# Text shown
Sorry if this has already been covered...

I have the X3 live and whenever i record a death metal style tone via USB into audacity, my tone comes out muddy, fuzzy and incoherent. 

My clean sounds are completely fine and sound great, its just when we get to the METAL! that it goes balls up! 

i dont know what other info i can give you other than whether im using the Powerball, the 5150 etc whichever metal tone, death metal or 
MeCHUG CHUG CHUGah, i get muddy tonez! 

Im a bit of noob when it comes to recording so please ask me questions because i myself am not too sure what to tell you!

thanks in advance


----------



## Variant

Colbear said:


> Line 6
> 
> The deal is going until 2/28. Might have to jump on that, I've had my podxt forever and never did get the model packs.
> 
> How is the bass expansion? It takes me FOREVER to dial in a slightly-better-than-shit bass tone with the regular amp models, I'm guessing this will make it easier?



 Bass pack essential. X3 gen stuff rules for bass as well because "dual tone" = biamping.


----------



## mnemonic

i'm not the biggest fan of the bass pack. cabs are cool, but for recording bass i always go back to the jazz chorus guitar model with the compressor, and then turn off the cab model and run it into some random ampeg cab impulse i found online. then i shelf most everything above around 1000hz i think, and compress the hell out of it.



techdeathdaddy said:


> Sorry if this has already been covered...
> 
> I have the X3 live and whenever i record a death metal style tone via USB into audacity, my tone comes out muddy, fuzzy and incoherent.
> 
> My clean sounds are completely fine and sound great, its just when we get to the METAL! that it goes balls up!
> 
> i dont know what other info i can give you other than whether im using the Powerball, the 5150 etc whichever metal tone, death metal or
> MeCHUG CHUG CHUGah, i get muddy tonez!
> 
> Im a bit of noob when it comes to recording so please ask me questions because i myself am not too sure what to tell you!
> 
> thanks in advance



the pod usually takes a fair amount of eq'ing to get it to sound good in a mix. also dont forget to doubletrack it and pan it left and right, thats essential to getting a distorted recording to sound any good. 

usually in post production, i'll get a parametric eq, and pass off everything above about 11k or 12k, and then everything below 50hz. then with the eq i mess around with it to make it sound less thin by boosting a bit around 300ish hz.

also, i dunnno about other people, but i never found a usable tone with the powerball model. the 5150 model is cool, but i never really liked the way it recorded. i've always been a big fan of the big bottom model with the mids boosted way up (like 88&#37; to 100%) and then with a wide mid boost with a parametric eq in post production.


----------



## Stealthdjentstic

techdeathdaddy said:


> Sorry if this has already been covered...
> 
> I have the X3 live and whenever i record a death metal style tone via USB into audacity, my tone comes out muddy, fuzzy and incoherent.
> 
> My clean sounds are completely fine and sound great, its just when we get to the METAL! that it goes balls up!
> 
> i dont know what other info i can give you other than whether im using the Powerball, the 5150 etc whichever metal tone, death metal or
> MeCHUG CHUG CHUGah, i get muddy tonez!

# Recorded data
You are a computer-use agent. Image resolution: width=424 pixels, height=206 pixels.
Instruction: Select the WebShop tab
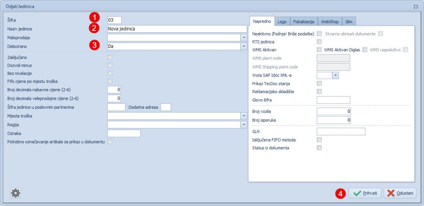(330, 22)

...

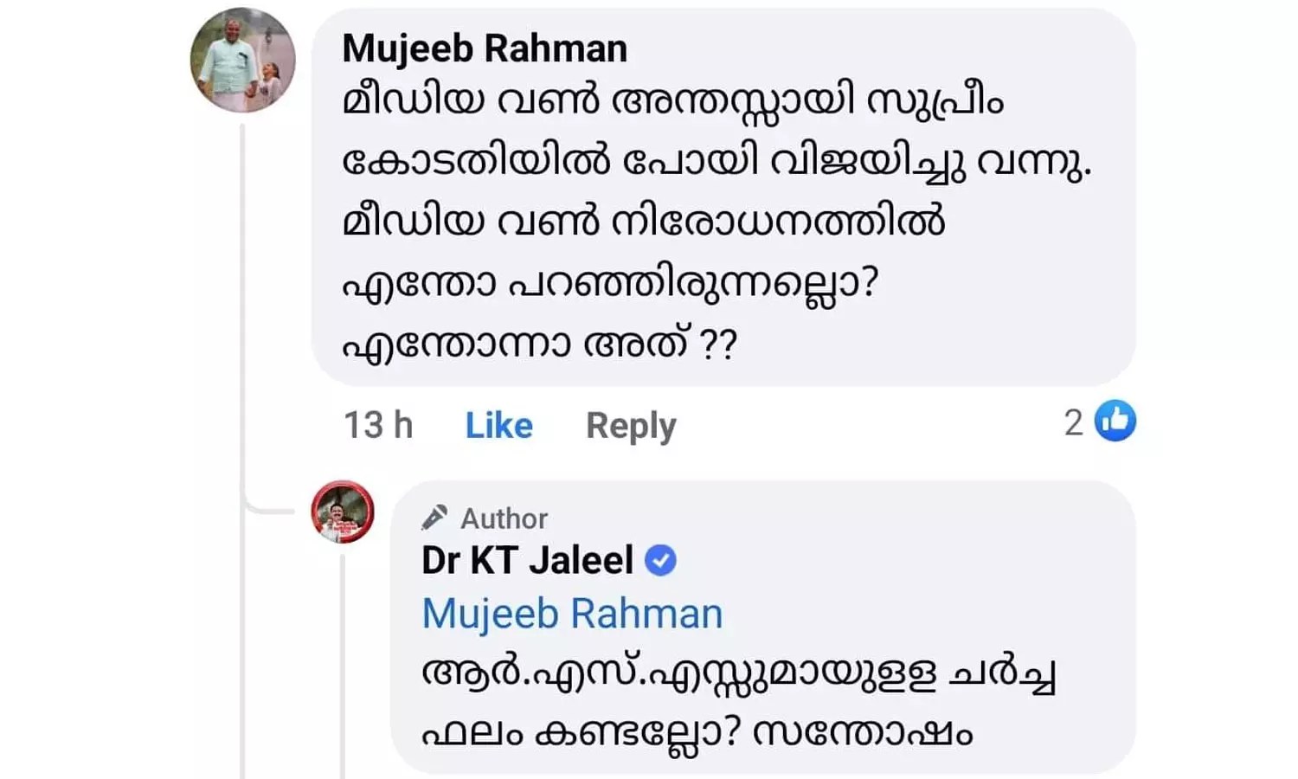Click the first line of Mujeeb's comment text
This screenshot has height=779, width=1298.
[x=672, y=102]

# Do this
Say whether each statement agrees with the forum thread, answering yes or no and quoting the deciding words: (a) The first post says the clean sounds also come out muddy. (b) The reply under "mnemonic" boosts around 300 Hz to make the tone less thin. (c) The reply under "mnemonic" calls the Powerball model a favorite for recording. Work only from the forum thread, not from the rows.

# Result of this task
(a) No: "My clean sounds are completely fine and sound great"
(b) Yes: "to make it sound less thin by boosting a bit around 300ish hz"
(c) No: "i never found a usable tone with the powerball model"